Created attachment 181526 [details] Draw cannot open PDF PDF: https://www.canb.uscourts.gov/sites/default/files/forms/denb-request-form-version-5.15.pdf Result: If this message is not eventually replaced by the proper contents of the document, your PDF viewer may not be able to display this type of document. Expected result: What the Firefox PDF viewer shows
Not sure it's a bug, or that we should "fix" it. LibreOffice is *not* a PDF viewer or editor. It can import some subset of PDF into its own document model; but PDF forms, scripting, and everything dynamic is out of scope of LibreOffice IMO. So it's completely normal that it correctly imports the placeholder.

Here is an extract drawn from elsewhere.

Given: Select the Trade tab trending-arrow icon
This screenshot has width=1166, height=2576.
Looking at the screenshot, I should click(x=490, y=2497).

PDF with scripted XFA (Adobe's XML Form Architecture) as here generated by Adobe's LiveCycle Designer ver. ES 10.1, remain a common source document LibreOffice users need to manipulate in some fashion. Inability to even view it is distracting. Our current pdf import filters (both pdfium and poppler based implementations) do not parse the XML describing the form. pdfium now has an XFA parser [1], poppler is looking at it [2]. And, mozilla has added XFA support to pdf.js [3]. XFA based forms are not going away anytime soon, so ability to at least expose the PDF form as an image with our pdfium implementation seems reasonable minimal handling. Worth the effort? =-ref-= https://github.com/chromium/pdfium/tree/master/xfa https://gitlab.freedesktop.org/poppler/poppler/-/issues/530 https://github.com/mozilla/pdf.js/issues/2373
(In reply to V Stuart Foote from comment #2) > PDF with scripted XFA ... remain a common source document > LibreOffice users need to manipulate in some fashion. This needs clarifying. Why do they need that? To create a static image? LibreOffice imports PDF as a set of graphical objects. PDF forms are means to provide data to some services. The two worlds don't intersect. > pdfium now has an XFA parser [1], poppler is looking at it [2]. And, mozilla > has added XFA support to pdf.js [3]. Setting aside the general-purpose PDF libraries supporting dynamic PDF content (which is natural, given their general-purposeness), Mozilla's decision is natural (given that opening PDFs in browsers is a norm, and users expect to interact with such PDFs in a normal way), and is orthogonal to how LibreOffice opens these files, so this reference is also unrelated. > XFA based forms are not going away anytime soon, so ability to at least > expose the PDF form as an image with our pdfium implementation seems > reasonable minimal handling. Again: why? Supporting some "minimal" image-like support for a purely dynamic feature seems worse than just clear "we do not support it" to me.
(In reply to Mike Kaganski from comment #3) as you note in comment 1, LibreOffice is *not* a PDF viewer nor an editor. For bug 89727 project implemented a simple insert from PDF as image--for what ever purpose user may need--we should at least provide ability to render an XFA based PDF form to a static image. To me that is reasonable minimal function in line with our position that LO is not a PDF viewer or editor. But we should be able to see the content of any PDF, XFA forms included. With bug 114234 open against a need for a dialog to manipulate insert/import of multi-page PDFS. Beyond that, dev's choice to provided conversion on export to a functional form requiring much more complex import. There is no requirement driving LO ability to do so
pdfium has a feature flag to support xfa, but as Mike says it would be quite some effort to get that working (just to set expectations). The other trouble is that xfa would mean we also bundle the v8 javascript engine, which is again quite some maintenance. My take would be that it's not impossible to do this (after all Chrome's pdf viewer is somewhat similar to how you can view PDFs in Draw, and there this works), but it's quite hard. It's easier for browsers, that already have a js engine at hand.